What this task involves:
Write out the lines of the material below word for word.

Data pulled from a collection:
----

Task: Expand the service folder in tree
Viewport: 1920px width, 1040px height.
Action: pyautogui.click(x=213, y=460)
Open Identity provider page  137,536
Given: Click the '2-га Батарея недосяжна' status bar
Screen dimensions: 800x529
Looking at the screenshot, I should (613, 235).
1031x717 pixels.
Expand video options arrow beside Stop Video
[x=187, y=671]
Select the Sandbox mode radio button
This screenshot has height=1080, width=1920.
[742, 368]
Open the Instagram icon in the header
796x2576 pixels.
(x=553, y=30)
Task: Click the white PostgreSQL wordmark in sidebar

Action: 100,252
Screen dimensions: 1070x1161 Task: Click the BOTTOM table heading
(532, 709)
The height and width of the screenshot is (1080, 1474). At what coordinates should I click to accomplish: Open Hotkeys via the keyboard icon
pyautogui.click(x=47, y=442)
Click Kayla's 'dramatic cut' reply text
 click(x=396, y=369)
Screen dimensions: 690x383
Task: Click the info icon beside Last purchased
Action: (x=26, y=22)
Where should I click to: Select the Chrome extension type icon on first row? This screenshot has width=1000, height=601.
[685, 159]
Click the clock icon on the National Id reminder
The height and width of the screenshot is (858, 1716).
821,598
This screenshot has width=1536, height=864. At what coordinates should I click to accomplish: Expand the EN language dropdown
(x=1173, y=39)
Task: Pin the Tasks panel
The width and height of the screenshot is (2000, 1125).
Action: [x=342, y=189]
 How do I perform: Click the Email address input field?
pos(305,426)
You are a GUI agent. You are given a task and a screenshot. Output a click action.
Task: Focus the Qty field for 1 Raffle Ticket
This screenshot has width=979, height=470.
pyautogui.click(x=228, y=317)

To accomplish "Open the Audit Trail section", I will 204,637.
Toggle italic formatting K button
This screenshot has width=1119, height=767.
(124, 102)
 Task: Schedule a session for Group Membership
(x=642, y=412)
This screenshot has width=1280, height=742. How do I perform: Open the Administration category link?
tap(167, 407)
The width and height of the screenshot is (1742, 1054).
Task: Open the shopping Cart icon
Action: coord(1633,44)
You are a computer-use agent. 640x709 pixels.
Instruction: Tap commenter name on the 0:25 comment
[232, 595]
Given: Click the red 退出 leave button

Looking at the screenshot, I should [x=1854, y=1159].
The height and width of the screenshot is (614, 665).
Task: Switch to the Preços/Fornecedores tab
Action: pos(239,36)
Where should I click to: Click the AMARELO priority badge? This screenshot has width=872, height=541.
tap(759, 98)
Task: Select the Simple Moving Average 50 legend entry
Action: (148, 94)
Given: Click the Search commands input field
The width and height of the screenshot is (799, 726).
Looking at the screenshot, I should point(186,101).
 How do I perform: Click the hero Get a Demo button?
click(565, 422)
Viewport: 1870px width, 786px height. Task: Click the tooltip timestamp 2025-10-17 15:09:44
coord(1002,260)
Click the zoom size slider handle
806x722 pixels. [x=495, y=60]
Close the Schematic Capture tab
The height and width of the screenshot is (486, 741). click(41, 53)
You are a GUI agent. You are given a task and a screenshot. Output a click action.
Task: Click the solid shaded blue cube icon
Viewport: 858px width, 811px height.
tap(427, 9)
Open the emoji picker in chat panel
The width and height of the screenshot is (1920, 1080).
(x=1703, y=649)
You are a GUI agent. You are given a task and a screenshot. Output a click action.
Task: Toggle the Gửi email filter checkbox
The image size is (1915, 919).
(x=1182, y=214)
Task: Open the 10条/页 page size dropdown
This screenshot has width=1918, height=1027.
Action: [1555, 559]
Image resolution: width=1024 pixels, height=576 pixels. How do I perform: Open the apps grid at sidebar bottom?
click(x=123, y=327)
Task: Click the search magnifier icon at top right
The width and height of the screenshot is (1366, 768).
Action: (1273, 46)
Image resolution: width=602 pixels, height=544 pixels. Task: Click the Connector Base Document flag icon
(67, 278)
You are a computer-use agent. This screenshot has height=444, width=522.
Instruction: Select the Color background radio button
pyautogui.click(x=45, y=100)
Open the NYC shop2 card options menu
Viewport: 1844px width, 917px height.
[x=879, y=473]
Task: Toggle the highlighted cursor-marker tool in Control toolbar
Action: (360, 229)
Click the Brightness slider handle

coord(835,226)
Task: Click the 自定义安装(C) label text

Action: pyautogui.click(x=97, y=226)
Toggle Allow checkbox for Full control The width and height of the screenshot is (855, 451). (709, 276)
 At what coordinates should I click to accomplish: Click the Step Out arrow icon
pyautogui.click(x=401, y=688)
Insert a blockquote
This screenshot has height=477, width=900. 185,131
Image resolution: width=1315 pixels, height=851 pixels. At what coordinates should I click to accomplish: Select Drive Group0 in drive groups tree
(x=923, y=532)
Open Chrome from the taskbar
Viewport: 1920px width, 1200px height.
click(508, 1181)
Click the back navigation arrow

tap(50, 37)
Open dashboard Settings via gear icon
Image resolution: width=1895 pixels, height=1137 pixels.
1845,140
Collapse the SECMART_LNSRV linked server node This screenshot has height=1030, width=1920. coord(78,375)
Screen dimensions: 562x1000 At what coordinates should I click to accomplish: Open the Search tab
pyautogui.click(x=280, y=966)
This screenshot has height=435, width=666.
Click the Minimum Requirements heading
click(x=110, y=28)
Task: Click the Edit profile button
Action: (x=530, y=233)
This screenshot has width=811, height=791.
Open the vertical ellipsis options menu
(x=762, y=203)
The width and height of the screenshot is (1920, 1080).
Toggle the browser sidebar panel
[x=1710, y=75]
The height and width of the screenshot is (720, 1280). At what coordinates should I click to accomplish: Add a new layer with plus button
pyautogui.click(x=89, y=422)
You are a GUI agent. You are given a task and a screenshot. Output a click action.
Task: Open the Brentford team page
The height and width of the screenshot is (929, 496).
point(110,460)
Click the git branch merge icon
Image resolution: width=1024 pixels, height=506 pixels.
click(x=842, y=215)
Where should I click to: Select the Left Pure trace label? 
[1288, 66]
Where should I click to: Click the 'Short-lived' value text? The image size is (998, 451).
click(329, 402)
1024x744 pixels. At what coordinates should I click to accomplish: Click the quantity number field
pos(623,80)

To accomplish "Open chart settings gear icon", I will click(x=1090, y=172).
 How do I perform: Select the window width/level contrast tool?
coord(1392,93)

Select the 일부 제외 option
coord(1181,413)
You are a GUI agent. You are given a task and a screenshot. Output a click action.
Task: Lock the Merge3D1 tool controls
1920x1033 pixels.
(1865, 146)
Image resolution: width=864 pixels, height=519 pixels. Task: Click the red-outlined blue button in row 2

----

Right answer:
Task: Expand the service folder in tree
Viewport: 1920px width, 1040px height.
Action: pyautogui.click(x=213, y=460)
Open Identity provider page  137,536
Given: Click the '2-га Батарея недосяжна' status bar
Screen dimensions: 800x529
Looking at the screenshot, I should (613, 235).
1031x717 pixels.
Expand video options arrow beside Stop Video
[x=187, y=671]
Select the Sandbox mode radio button
This screenshot has height=1080, width=1920.
[742, 368]
Open the Instagram icon in the header
796x2576 pixels.
(x=553, y=30)
Task: Click the white PostgreSQL wordmark in sidebar

Action: 100,252
Screen dimensions: 1070x1161 Task: Click the BOTTOM table heading
(532, 709)
The height and width of the screenshot is (1080, 1474). At what coordinates should I click to accomplish: Open Hotkeys via the keyboard icon
pyautogui.click(x=47, y=442)
Click Kayla's 'dramatic cut' reply text
 click(x=396, y=369)
Screen dimensions: 690x383
Task: Click the info icon beside Last purchased
Action: (x=26, y=22)
Where should I click to: Select the Chrome extension type icon on first row? This screenshot has width=1000, height=601.
[685, 159]
Click the clock icon on the National Id reminder
The height and width of the screenshot is (858, 1716).
821,598
This screenshot has width=1536, height=864. At what coordinates should I click to accomplish: Expand the EN language dropdown
(x=1173, y=39)
Task: Pin the Tasks panel
The width and height of the screenshot is (2000, 1125).
Action: [x=342, y=189]
 How do I perform: Click the Email address input field?
pos(305,426)
You are a GUI agent. You are given a task and a screenshot. Output a click action.
Task: Focus the Qty field for 1 Raffle Ticket
This screenshot has width=979, height=470.
pyautogui.click(x=228, y=317)

To accomplish "Open the Audit Trail section", I will 204,637.
Toggle italic formatting K button
This screenshot has width=1119, height=767.
(124, 102)
 Task: Schedule a session for Group Membership
(x=642, y=412)
This screenshot has width=1280, height=742. How do I perform: Open the Administration category link?
tap(167, 407)
The width and height of the screenshot is (1742, 1054).
Task: Open the shopping Cart icon
Action: coord(1633,44)
You are a computer-use agent. 640x709 pixels.
Instruction: Tap commenter name on the 0:25 comment
[232, 595]
Given: Click the red 退出 leave button

Looking at the screenshot, I should [x=1854, y=1159].
The height and width of the screenshot is (614, 665).
Task: Switch to the Preços/Fornecedores tab
Action: pos(239,36)
Where should I click to: Click the AMARELO priority badge? This screenshot has width=872, height=541.
tap(759, 98)
Task: Select the Simple Moving Average 50 legend entry
Action: (148, 94)
Given: Click the Search commands input field
The width and height of the screenshot is (799, 726).
Looking at the screenshot, I should point(186,101).
 How do I perform: Click the hero Get a Demo button?
click(565, 422)
Viewport: 1870px width, 786px height. Task: Click the tooltip timestamp 2025-10-17 15:09:44
coord(1002,260)
Click the zoom size slider handle
806x722 pixels. [x=495, y=60]
Close the Schematic Capture tab
The height and width of the screenshot is (486, 741). click(41, 53)
You are a GUI agent. You are given a task and a screenshot. Output a click action.
Task: Click the solid shaded blue cube icon
Viewport: 858px width, 811px height.
tap(427, 9)
Open the emoji picker in chat panel
The width and height of the screenshot is (1920, 1080).
(x=1703, y=649)
You are a GUI agent. You are given a task and a screenshot. Output a click action.
Task: Toggle the Gửi email filter checkbox
The image size is (1915, 919).
(x=1182, y=214)
Task: Open the 10条/页 page size dropdown
This screenshot has width=1918, height=1027.
Action: [1555, 559]
Image resolution: width=1024 pixels, height=576 pixels. How do I perform: Open the apps grid at sidebar bottom?
click(x=123, y=327)
Task: Click the search magnifier icon at top right
The width and height of the screenshot is (1366, 768).
Action: (1273, 46)
Image resolution: width=602 pixels, height=544 pixels. Task: Click the Connector Base Document flag icon
(67, 278)
You are a computer-use agent. This screenshot has height=444, width=522.
Instruction: Select the Color background radio button
pyautogui.click(x=45, y=100)
Open the NYC shop2 card options menu
Viewport: 1844px width, 917px height.
[x=879, y=473]
Task: Toggle the highlighted cursor-marker tool in Control toolbar
Action: (360, 229)
Click the Brightness slider handle

coord(835,226)
Task: Click the 自定义安装(C) label text

Action: pyautogui.click(x=97, y=226)
Toggle Allow checkbox for Full control The width and height of the screenshot is (855, 451). (709, 276)
 At what coordinates should I click to accomplish: Click the Step Out arrow icon
pyautogui.click(x=401, y=688)
Insert a blockquote
This screenshot has height=477, width=900. 185,131
Image resolution: width=1315 pixels, height=851 pixels. At what coordinates should I click to accomplish: Select Drive Group0 in drive groups tree
(x=923, y=532)
Open Chrome from the taskbar
Viewport: 1920px width, 1200px height.
click(508, 1181)
Click the back navigation arrow

tap(50, 37)
Open dashboard Settings via gear icon
Image resolution: width=1895 pixels, height=1137 pixels.
1845,140
Collapse the SECMART_LNSRV linked server node This screenshot has height=1030, width=1920. coord(78,375)
Screen dimensions: 562x1000 At what coordinates should I click to accomplish: Open the Search tab
pyautogui.click(x=280, y=966)
This screenshot has height=435, width=666.
Click the Minimum Requirements heading
click(x=110, y=28)
Task: Click the Edit profile button
Action: (x=530, y=233)
This screenshot has width=811, height=791.
Open the vertical ellipsis options menu
(x=762, y=203)
The width and height of the screenshot is (1920, 1080).
Toggle the browser sidebar panel
[x=1710, y=75]
The height and width of the screenshot is (720, 1280). At what coordinates should I click to accomplish: Add a new layer with plus button
pyautogui.click(x=89, y=422)
You are a GUI agent. You are given a task and a screenshot. Output a click action.
Task: Open the Brentford team page
The height and width of the screenshot is (929, 496).
point(110,460)
Click the git branch merge icon
Image resolution: width=1024 pixels, height=506 pixels.
click(x=842, y=215)
Where should I click to: Select the Left Pure trace label? 
[1288, 66]
Where should I click to: Click the 'Short-lived' value text? The image size is (998, 451).
click(329, 402)
1024x744 pixels. At what coordinates should I click to accomplish: Click the quantity number field
pos(623,80)

To accomplish "Open chart settings gear icon", I will click(x=1090, y=172).
 How do I perform: Select the window width/level contrast tool?
coord(1392,93)

Select the 일부 제외 option
coord(1181,413)
You are a GUI agent. You are given a task and a screenshot. Output a click action.
Task: Lock the Merge3D1 tool controls
1920x1033 pixels.
(1865, 146)
Image resolution: width=864 pixels, height=519 pixels. Task: Click the red-outlined blue button in row 2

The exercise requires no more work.